On Northwest Ninth Street and First Court, where I spent some of my earliest years, my best friend was Nellie Dorsett. She was three years older, and to me, a “big” girl, who knew everything. She was always so lady-like and I wanted to be just like her. She attended the historic Greater Bethel AME Church on Eighth Street, where her mother, the late Doris "Doll" Dorsett, was an usher. Momma and Doll were close friends, and often, she would let me attend church with Nellie. (Our church was a few blocks north of Bethel.)
For weeks leading up to Easter, we’d talk about the Easter outfits that our mommas had hid away, just like they hid the Christmas gifts. Because Nellie was a few years older, she didn’t wear the big hair bows. And her momma even let her wear nylon stockings on Easter. I loved my new clothes, but I couldn’t wait to be old enough, like Nellie, so I could wear nylon stockings — that’s what we called them back then — with the dark seams running up the back.
Those were the good old days to us children. We had no idea that they weren’t so good to our mothers, who had to hope and pray that the dresses they bought us would fit. You see, in those days, blacks couldn’t try on clothes in the department stores downtown. Our parents would measure our feet with a piece of string and pray that the pretty patent leather shoes they bought for us would also fit. We had no idea of the depth of the humiliation our parents endured just trying to make our childhood a happy memory.
Both Momma and Doll passed away several years ago. Nellie and I are great-grandmothers now, but we still stay in touch. To us, the Risen Savior is the real reason for the Easter season and we celebrate that.
But we also celebrate all the black mommas who, like Momma and Doll, suffered the indignities of being black shoppers in Jim Crow’s downtown Miami. We celebrate them for doing all they could to make our childhood Easters as beautiful as the organdy dresses and the shiny patent leather shoes they bought for us to wear on that glorious day.
Thanks, Momma. Thanks, Doll.
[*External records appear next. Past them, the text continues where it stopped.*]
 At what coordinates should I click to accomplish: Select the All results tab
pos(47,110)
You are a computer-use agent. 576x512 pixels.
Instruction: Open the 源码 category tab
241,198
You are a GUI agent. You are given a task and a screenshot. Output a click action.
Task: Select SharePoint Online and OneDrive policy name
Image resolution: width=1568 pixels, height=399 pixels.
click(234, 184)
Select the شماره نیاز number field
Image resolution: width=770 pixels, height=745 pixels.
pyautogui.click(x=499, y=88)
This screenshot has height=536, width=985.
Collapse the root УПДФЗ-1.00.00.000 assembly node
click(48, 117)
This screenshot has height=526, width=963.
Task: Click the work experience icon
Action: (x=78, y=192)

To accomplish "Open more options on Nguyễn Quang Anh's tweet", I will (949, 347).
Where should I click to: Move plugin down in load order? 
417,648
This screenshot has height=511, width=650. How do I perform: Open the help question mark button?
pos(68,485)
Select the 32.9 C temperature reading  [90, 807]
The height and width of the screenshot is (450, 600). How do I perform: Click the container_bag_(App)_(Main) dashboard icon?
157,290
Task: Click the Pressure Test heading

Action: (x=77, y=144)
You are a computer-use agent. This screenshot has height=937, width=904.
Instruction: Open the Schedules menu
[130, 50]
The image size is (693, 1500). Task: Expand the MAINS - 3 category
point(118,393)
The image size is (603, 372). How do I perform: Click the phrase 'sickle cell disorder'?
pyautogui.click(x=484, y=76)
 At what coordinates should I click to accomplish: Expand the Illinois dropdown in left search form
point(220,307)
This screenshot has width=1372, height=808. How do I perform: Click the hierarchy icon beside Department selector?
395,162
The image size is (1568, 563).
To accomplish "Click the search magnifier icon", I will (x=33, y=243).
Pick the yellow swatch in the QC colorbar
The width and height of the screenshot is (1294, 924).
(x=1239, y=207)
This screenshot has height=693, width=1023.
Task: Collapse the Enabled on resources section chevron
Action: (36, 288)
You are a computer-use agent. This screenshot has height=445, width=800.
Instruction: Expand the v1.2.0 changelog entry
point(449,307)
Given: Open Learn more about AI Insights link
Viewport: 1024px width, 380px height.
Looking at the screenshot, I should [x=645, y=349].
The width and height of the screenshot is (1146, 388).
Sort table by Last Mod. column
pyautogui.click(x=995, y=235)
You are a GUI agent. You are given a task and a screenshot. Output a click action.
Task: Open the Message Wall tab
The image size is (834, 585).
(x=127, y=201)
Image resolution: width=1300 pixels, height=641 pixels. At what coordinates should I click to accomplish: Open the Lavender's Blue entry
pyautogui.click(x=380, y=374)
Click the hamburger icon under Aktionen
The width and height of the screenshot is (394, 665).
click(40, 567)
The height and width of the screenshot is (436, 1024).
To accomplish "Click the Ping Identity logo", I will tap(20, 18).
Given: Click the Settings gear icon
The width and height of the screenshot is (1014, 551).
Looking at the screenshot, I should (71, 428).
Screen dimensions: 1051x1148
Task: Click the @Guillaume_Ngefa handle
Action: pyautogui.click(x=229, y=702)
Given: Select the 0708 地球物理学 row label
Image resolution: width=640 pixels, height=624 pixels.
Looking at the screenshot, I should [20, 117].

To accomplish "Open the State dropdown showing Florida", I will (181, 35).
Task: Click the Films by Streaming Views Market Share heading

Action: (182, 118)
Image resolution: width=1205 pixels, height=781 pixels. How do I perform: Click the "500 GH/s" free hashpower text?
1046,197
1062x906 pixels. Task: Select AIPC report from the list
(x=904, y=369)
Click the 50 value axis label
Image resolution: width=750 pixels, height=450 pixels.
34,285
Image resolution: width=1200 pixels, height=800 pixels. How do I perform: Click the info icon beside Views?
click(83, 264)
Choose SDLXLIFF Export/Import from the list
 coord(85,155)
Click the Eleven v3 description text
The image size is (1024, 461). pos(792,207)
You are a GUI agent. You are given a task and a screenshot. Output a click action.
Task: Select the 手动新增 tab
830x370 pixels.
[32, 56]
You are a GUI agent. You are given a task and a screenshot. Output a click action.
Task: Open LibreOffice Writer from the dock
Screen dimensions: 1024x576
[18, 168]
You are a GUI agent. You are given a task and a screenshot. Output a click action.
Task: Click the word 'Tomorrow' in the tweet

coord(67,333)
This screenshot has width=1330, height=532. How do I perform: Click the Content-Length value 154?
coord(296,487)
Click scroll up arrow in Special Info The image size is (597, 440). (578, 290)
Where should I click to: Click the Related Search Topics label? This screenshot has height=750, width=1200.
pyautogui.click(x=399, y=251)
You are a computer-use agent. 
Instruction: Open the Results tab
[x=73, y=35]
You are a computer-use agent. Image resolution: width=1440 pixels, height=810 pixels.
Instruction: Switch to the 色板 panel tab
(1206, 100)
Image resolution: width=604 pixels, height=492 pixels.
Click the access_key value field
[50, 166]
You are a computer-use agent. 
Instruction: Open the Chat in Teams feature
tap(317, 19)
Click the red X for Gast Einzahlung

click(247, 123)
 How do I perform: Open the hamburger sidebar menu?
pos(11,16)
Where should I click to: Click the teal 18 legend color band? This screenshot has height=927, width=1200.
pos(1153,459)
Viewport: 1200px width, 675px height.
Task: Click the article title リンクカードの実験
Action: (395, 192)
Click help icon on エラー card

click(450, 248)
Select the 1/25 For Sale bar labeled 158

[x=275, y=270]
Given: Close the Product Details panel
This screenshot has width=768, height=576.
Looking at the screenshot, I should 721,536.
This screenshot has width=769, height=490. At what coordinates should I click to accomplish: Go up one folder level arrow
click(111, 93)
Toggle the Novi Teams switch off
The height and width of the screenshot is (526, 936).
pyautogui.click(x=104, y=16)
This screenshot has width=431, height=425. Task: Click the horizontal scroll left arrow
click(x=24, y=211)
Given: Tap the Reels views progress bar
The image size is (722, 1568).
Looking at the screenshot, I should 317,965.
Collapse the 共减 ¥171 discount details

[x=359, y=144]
And happy Easter.
Reception to raise money for swim lessons
The Second Annual Swim for Jenny Cocktail Reception will be from 6:30 to 9:30 p.m. on April 11 at the Deering Estate at Cutler, 16701 SW 72nd Ave. in Palmetto Bay.
Sponsored by the Parks Foundation of Miami-Dade, the family-friendly reception will pay tribute to Jenny Hong Nguyen, who suffered a drowning accident on April 16, 2011, after she went into water too deep for her limited swimming ability. She was 12.
After her death, the Foundation’s Swim for Jenny Memorial Fund was created. The fund provides water safety information and learn-to-swim scholarships to children.
According to a press release from the Foundation, drowning was the second leading cause of injury-related death among children ages one to 14. Florida has the second highest number of drowning incidents in the United States, with Miami-Dade County leading the state in drowning deaths with an average of 45 a year.